The following example demonstrates how to configure Frame Preemption with MQPRIO using an Intel i226 NIC Ethernet controller. Four traffic classes are created. Traffic class 0 is mapped to queue 0 which has the highest priority and is marked as express traffic. All other traffic classes are preemptible.

# Trigger verification handshake
sudo ethtool --set-mm eth0 pmac-enabled on
sudo ethtool --set-mm eth0 tx-enabled on
sudo ethtool --set-mm eth0 verify-enabled on

# Configure preemptible and express traffic classes
sudo tc qdisc replace dev eth0 parent root handle 100 mqprio \
        num_tc 4 \
        map 3 2 1 0 3 3 3 3 3 3 3 3 3 3 3 3 \
        queues 1@0 1@1 1@2 1@3 \
        fp E P P P \
        hw 1
  • fp argument indicates which traffic class is express ('E') or preemptible ('P')

The ethtool call enables the pMAC and starts the verification state machine. This particular step has to be performed on both link partners. For a detailed description of all parameters see man pages of ethtool(8) and tc-mqprio(8).

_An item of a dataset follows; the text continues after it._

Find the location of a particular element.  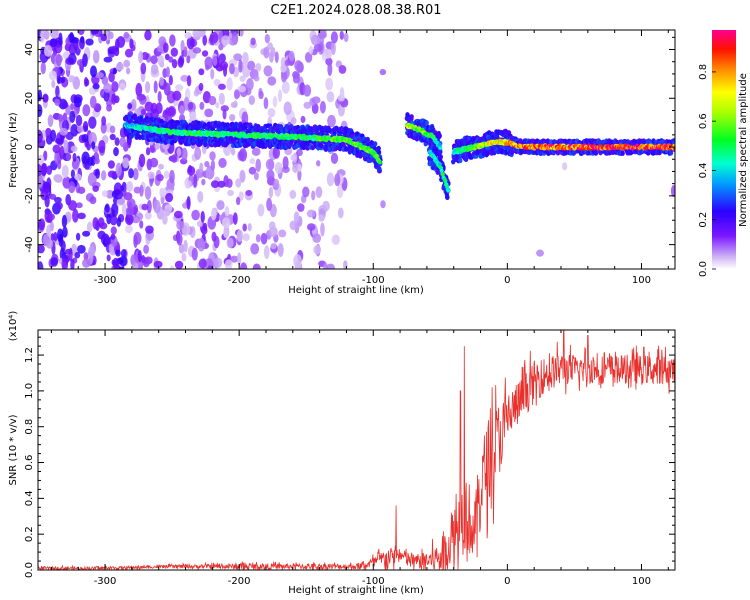

colorbar-label: Normalized spectral amplitude is located at coordinates (744, 150). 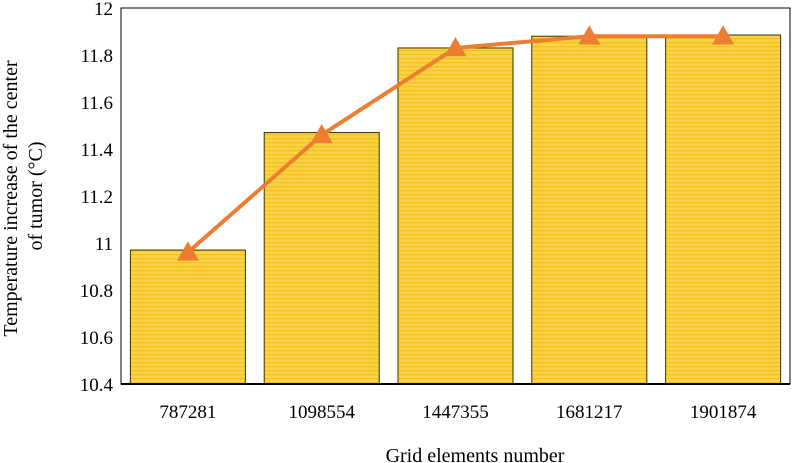 What do you see at coordinates (97, 386) in the screenshot?
I see `y-tick-label: 10.4` at bounding box center [97, 386].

The current state of the MAC merge layer and statistics can be queried with:

# Query statistics on transmitter side
sudo ethtool --include-statistics --show-mm eth0
MAC Merge layer state for eth0:
pMAC enabled: on
TX enabled: on
TX active: on
TX minimum fragment size: 64
RX minimum fragment size: 60
Verify enabled: on
Verify time: 128
Max verify time: 128
Verification status: SUCCEEDED
Statistics:
  MACMergeFrameAssErrorCount: 0
  MACMergeFrameSmdErrorCount: 0
  MACMergeFrameAssOkCount: 0
  MACMergeFragCountRx: 0
  MACMergeFragCountTx: 29500

# Query statistics on receiver side
sudo ethtool --include-statistics --show-mm eth0
MAC Merge layer state for eth0:
pMAC enabled: on
TX enabled: on
TX active: on
TX minimum fragment size: 64
RX minimum fragment size: 60
Verify enabled: on
Verify time: 128
Max verify time: 128
Verification status: SUCCEEDED
Statistics:
  MACMergeFrameAssErrorCount: 0
  MACMergeFrameSmdErrorCount: 0
  MACMergeFrameAssOkCount: 86400
  MACMergeFragCountRx: 96318
  MACMergeFragCountTx: 0

In this example there are two boards with Intel i226 NIC Ethernet controller connected back to back. The configuration is performed as shown above. One board is transmitting express traffic while preemptible best effort traffic is running in parallel. The statistics on the Tx side show that the Tx fragment count is incremented. Similar on the Rx side, where the Rx fragment counter is increased. Furthermore, no errors are observed.

In the previous example Frame Preemption was activated by calling ethtool manually. However, in a TSN network the capability of frame preemption on a link is signaled via the Link Layer Discovery Protocol (LLDP). There is an open source implementation of LLDP which does support Frame Preemption on Linux.